Volma Overton died in 2005. His wife died in August. Both are buried at the Texas State Cemetery. Their son is the caretaker for his family’s home. In recent months, it had occurred to the younger Overton that this was a special place to many people, one that should bear a historic landmark designation.

 

Over the years – and the Overtons lived there for five decades – the Springdale house was well known for its ice cream socials and the many high-profile people who passed through its doors, including Congressman JJ “Jake” Pickle and State Rep. Wilhelmina Delco. Eventually, the Austin Independent School District would name a school in Overton’s honor.

 

The modest house’s architecture, however, is not something that would draw attention. The Overtons, who moved into the house in 1952, were of modest means.
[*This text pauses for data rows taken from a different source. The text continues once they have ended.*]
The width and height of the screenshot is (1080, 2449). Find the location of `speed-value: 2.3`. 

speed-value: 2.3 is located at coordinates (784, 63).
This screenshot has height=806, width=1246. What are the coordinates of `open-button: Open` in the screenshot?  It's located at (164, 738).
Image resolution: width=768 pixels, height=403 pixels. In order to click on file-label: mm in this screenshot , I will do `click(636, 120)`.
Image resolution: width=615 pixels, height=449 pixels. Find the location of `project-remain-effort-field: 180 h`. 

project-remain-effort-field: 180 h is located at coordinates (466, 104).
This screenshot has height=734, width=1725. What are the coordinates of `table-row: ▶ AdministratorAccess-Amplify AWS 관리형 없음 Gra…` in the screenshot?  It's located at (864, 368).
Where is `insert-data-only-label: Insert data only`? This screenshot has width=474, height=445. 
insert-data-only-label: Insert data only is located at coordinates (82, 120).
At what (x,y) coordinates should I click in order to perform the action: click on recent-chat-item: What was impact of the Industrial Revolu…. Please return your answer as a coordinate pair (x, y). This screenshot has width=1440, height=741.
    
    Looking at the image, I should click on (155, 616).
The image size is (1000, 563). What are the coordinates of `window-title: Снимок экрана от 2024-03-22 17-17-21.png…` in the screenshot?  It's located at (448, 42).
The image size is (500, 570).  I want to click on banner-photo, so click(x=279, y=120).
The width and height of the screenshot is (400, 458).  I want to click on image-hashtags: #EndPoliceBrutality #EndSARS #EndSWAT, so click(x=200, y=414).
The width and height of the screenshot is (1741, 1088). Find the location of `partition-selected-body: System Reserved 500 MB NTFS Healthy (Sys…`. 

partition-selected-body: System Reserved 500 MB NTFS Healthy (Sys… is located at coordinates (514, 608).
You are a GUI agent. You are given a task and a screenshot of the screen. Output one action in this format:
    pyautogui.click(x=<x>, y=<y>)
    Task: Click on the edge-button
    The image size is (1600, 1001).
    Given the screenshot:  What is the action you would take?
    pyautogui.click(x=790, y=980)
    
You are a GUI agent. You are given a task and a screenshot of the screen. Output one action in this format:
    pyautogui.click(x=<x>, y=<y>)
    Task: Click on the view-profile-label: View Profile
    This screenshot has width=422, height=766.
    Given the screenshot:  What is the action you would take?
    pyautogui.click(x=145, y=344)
The house itself is a one-story wing and gable with a second-story addition on the back.

 

However, while the architecture might have been modest, the Overtons’ efforts to integrate Austin are well documented. According to the documents provided by the family, wife Warneta was as progressive as her husband, refusing to take her daughter to San Antonio to the region’s only black orthodontist. Instead, she found an orthodontist who would see her daughter after hours until, finally, they were being seen during business hours.

 

The Overtons, in fact, go back generations in Travis County. Volma Overton’s great grandmother Emmaline came and bought acreage out in Eastern Travis County. Overton himself was born in Maha, southeast of Austin. In order to get an education, he traveled to the only schools set aside for blacks at the time: the first Kealing Junior High and Anderson High School. Volma Overton Sr. graduated in 1942.

 

Commissioner Joe Arriaga made the motion for historic designation. Daniel O’Leary seconded the motion and the commission approved it unanimously. The recommendation now moves on to Council.